Setting off a digital wildfire of speculation just before the games' unveil in May, Square Enix launched telling official Web sites for the Dragon Quest Zenithia Trilogy. The trilogy follows on from the publisher's Final Fantasy DS remakes and will see the fourth, fifth, and sixth installments in the classic franchise remastered for the Nintendo DS, with the first to arrive September 16.
Now, a similar fate has met Square Enix's next Nintendo DS redux of one of its classic properties. Following the game's official Web site being spotted overnight, Square Enix has confirmed that Chrono Trigger will release for the DS this holiday. Unlike the Final Fantasy and Dragon Quest remakes, Chrono Trigger will not receive a graphical overhaul, though it will be reformatted to utilize the DS' dual-screen presentation and touch-screen functionality. The remake will also include a Wireless Play mode and an all-new dungeon.
True to the game's original premise, Chrono Trigger DS presents the story of Crono, who attempts to first save his friend Marle from a malfunctioning teleportation device. However, a more sinister threat evolves through his adventures, and Crono soon finds himself altering space-time to divert the near-certain apocalyptic future.

[Data entries]
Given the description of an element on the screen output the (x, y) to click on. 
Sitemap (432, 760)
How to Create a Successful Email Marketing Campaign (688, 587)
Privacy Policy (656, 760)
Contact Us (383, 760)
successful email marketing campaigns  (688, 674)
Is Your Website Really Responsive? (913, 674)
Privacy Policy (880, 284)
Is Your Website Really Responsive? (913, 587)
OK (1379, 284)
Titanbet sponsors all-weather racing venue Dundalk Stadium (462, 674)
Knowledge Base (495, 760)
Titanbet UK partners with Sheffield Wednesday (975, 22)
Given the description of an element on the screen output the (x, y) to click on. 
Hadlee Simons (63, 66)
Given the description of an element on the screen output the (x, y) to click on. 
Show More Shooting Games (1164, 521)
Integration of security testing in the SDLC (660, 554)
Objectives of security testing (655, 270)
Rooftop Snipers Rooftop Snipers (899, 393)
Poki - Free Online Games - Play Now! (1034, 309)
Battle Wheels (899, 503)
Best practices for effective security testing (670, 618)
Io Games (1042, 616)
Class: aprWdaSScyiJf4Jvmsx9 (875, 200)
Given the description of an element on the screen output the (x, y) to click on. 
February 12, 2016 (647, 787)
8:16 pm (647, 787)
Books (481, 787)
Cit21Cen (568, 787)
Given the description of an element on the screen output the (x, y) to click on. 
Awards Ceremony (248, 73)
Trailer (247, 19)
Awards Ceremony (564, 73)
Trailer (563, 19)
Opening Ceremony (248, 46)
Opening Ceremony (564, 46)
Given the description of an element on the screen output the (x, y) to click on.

Instructions to follow —
Resume the article on Square Enix's Chrono Trigger DS remake, picking up right after its final sentence. The listing is separate material, unrelated to the article on the Chrono Trigger DS remake.

Output for this task —
Rather than traditional random-encounter battles, Chrono Trigger features visible enemies and an active battle system, where players have a personal countdown timer that measures the frequency of attacks. Seen as revolutionary at the time, the game also includes multiple ending sequences.
Widely regarded as the last great hurrah for the Super Nintendo, Squaresoft's Chrono Trigger was released in the US for Nintendo's outmoded platform in September 1995, a full two weeks after the launch of Sony's PlayStation. Despite entering the fray late in the 16-bit lifecycle, Chrono Trigger managed to shift more than 2.5 million units globally.
The game was noted for its "Dream Team" development outfit, which consisted of famed Final Fantasy creator Hironobu Sakaguchi, character designer Akira Toriyama, and composer Yasunori Mitsuda, among others. Chrono Trigger was followed in 2000 by Chrono Cross for the PlayStation, a game that received GameSpot's highest honors.